- [What is asked]: For each statement (a), (b) and (c), say yes or no depending on whether it agrees with the excerpt on the silver data set below, and quote the words of the excerpt that decide it. (a) Observations where bedrock was not reached until 3-10 m below surface were kept in the study. (b) The reduced data set has 501 observations. (c) The study trains the model with all of the data.

The data limitations in this data set include the determination of certain geochemical elements that do not provide an accurate analysis so these geochemical elements were not included in the study. There are data gaps where bedrock was not reached until a depth of 3-10 m below surface. These observations were not included in the study.
The original data file was comprised of hundreds of thousands of observations and many variables that were available for model training, tuning and evaluation. While training the model with all of the data might be ideal, it is unrealistic for the objectives of this study. The use of resampling (e.g., cross validation) will be included to evaluate the model performance by providing an average RMSE for a more accurate prediction. Ideally an outside test data set should be available so that the model performance can be assessed on data not used in the model training.
This file was reduced down to the target variable silver for values exceeding Ag ppm > 100 ppm and several predictor variables. The new data set has 501 observations and across nine variables that are known to spatially occur with silver. A new column was created for five Silver classes ranging from low to high silver values.

- [Provided material]:
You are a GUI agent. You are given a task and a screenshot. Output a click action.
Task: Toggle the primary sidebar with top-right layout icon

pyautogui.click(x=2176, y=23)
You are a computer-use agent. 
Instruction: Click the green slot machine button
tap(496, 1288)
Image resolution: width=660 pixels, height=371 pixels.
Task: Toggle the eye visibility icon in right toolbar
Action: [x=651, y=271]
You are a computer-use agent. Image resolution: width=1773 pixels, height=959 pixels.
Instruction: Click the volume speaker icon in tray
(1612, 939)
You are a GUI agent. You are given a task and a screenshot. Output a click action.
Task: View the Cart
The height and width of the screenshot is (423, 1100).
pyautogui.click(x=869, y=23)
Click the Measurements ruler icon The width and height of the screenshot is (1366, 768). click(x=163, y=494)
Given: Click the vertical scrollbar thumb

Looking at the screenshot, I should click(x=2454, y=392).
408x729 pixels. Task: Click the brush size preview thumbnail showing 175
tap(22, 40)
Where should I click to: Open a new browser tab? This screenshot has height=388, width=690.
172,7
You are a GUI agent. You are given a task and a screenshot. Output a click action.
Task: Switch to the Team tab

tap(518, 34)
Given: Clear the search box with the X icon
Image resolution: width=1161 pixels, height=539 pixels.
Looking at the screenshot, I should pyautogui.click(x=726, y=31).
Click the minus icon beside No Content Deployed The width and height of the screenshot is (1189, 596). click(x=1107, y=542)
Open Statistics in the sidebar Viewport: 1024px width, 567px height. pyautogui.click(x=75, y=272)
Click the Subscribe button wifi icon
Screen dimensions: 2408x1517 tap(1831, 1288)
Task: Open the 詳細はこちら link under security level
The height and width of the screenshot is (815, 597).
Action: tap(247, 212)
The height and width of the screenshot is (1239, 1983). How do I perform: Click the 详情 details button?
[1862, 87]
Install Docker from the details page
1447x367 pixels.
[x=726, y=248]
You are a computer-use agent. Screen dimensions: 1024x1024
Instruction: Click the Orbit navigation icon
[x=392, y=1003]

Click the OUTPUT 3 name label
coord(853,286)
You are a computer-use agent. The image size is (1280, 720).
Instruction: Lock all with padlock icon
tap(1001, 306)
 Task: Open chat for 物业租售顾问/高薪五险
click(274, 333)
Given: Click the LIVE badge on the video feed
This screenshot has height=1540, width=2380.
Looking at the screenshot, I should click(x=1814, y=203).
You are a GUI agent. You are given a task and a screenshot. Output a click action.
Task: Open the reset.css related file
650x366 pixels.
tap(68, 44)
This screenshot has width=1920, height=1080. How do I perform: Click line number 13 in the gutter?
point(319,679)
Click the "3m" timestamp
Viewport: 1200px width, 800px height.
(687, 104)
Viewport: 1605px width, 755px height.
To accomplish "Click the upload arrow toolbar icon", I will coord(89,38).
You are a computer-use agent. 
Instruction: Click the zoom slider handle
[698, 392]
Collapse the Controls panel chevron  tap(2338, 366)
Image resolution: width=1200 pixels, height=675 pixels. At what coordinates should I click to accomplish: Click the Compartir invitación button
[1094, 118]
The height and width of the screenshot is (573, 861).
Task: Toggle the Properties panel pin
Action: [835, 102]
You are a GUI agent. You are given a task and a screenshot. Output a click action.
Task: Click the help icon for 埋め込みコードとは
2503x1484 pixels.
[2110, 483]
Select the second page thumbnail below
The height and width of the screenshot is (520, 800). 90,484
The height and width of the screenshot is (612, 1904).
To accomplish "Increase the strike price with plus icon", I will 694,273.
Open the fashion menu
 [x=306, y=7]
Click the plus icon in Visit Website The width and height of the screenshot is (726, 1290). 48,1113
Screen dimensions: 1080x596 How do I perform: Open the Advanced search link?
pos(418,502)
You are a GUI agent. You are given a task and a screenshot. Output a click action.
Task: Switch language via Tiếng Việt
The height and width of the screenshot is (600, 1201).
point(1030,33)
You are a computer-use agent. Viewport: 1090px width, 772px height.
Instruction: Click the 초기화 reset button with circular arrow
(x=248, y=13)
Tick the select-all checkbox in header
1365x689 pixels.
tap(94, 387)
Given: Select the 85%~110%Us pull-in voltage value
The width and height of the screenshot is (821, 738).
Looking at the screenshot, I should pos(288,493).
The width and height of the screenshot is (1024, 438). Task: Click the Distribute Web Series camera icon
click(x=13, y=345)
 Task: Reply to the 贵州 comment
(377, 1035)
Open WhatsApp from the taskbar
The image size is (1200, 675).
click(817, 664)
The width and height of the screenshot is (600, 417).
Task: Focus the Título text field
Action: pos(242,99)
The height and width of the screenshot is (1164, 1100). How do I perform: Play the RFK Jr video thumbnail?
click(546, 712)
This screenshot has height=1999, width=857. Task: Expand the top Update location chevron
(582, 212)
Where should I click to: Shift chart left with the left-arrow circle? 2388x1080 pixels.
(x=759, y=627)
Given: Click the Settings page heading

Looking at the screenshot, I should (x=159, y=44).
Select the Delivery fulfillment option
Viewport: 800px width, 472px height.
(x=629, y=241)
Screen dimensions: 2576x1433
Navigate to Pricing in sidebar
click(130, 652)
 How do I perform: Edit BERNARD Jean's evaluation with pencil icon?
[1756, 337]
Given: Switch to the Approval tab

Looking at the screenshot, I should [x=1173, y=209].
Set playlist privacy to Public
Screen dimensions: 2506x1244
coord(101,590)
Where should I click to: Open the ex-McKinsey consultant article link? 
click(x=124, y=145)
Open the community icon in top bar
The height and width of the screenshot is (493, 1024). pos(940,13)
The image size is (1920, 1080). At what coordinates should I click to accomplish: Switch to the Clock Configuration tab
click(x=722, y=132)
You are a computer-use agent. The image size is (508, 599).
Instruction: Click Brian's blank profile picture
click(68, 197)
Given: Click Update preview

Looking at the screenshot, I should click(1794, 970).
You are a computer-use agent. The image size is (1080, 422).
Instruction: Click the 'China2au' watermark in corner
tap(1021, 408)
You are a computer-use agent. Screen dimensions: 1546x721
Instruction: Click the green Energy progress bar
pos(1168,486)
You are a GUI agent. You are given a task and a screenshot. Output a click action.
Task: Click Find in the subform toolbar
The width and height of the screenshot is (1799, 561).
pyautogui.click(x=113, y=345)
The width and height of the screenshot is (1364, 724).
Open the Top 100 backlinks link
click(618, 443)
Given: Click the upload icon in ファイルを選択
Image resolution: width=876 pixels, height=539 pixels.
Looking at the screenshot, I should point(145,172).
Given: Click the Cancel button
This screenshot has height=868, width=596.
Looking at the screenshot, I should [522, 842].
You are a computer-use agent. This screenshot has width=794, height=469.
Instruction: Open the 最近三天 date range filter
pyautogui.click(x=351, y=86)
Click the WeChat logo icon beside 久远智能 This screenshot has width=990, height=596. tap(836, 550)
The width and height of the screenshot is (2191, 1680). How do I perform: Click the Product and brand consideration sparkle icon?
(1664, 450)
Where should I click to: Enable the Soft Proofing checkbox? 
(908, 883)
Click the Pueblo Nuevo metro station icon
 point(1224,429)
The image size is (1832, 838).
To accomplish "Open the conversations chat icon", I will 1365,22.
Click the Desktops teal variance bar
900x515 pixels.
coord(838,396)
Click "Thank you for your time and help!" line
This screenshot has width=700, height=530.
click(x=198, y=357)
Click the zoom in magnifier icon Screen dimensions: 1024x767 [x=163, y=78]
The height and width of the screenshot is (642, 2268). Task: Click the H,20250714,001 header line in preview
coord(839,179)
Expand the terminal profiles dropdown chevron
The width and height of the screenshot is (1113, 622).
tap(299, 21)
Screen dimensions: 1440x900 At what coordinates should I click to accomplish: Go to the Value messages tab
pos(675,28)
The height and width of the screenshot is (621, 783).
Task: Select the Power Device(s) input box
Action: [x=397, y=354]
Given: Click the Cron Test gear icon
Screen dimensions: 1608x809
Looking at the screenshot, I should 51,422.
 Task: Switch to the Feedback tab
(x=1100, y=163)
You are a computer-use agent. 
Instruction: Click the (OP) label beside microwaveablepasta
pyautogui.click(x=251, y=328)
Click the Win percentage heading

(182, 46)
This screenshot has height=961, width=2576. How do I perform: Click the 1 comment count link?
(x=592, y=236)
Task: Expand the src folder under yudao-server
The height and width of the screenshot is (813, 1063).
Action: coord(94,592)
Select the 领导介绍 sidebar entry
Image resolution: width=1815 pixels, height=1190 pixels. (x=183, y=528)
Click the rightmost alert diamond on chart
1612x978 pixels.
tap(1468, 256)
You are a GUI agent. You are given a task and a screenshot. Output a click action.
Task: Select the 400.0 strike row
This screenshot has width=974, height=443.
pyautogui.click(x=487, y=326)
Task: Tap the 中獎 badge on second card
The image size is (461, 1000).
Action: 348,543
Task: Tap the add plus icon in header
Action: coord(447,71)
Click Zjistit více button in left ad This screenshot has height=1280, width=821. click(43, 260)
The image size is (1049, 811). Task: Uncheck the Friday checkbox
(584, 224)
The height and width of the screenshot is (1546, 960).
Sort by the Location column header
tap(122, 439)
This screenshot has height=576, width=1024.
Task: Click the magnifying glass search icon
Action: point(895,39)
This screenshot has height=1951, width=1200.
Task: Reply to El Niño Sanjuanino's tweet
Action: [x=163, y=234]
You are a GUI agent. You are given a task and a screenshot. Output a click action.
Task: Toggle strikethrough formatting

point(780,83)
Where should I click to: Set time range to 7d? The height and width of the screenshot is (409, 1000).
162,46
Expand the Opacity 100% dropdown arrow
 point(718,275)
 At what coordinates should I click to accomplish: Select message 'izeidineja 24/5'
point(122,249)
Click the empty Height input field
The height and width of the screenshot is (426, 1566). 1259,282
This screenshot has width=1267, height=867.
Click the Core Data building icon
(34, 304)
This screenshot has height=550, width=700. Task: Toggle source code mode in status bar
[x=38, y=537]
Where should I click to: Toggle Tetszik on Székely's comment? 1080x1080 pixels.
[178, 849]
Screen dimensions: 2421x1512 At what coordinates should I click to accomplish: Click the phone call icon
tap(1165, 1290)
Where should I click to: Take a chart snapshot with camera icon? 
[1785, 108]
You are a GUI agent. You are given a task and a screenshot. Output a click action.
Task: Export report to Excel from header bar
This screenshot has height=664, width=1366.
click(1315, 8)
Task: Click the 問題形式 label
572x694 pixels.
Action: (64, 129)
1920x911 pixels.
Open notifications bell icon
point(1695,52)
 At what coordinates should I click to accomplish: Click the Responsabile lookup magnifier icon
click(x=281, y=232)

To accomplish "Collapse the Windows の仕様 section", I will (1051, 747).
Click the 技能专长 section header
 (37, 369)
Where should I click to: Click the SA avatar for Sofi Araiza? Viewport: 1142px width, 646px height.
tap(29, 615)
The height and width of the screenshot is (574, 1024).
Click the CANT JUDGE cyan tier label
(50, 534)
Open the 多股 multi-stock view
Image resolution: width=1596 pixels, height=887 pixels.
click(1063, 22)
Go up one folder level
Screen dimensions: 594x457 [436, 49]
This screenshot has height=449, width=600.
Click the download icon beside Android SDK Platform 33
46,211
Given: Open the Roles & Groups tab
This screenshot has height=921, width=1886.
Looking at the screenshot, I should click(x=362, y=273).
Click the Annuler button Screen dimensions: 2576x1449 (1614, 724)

- [Final result]:
(a) No: "These observations were not included in the study."
(b) Yes: "The new data set has 501 observations"
(c) No: "While training the model with all of the data might be ideal, it is unrealistic for the objectives of this study."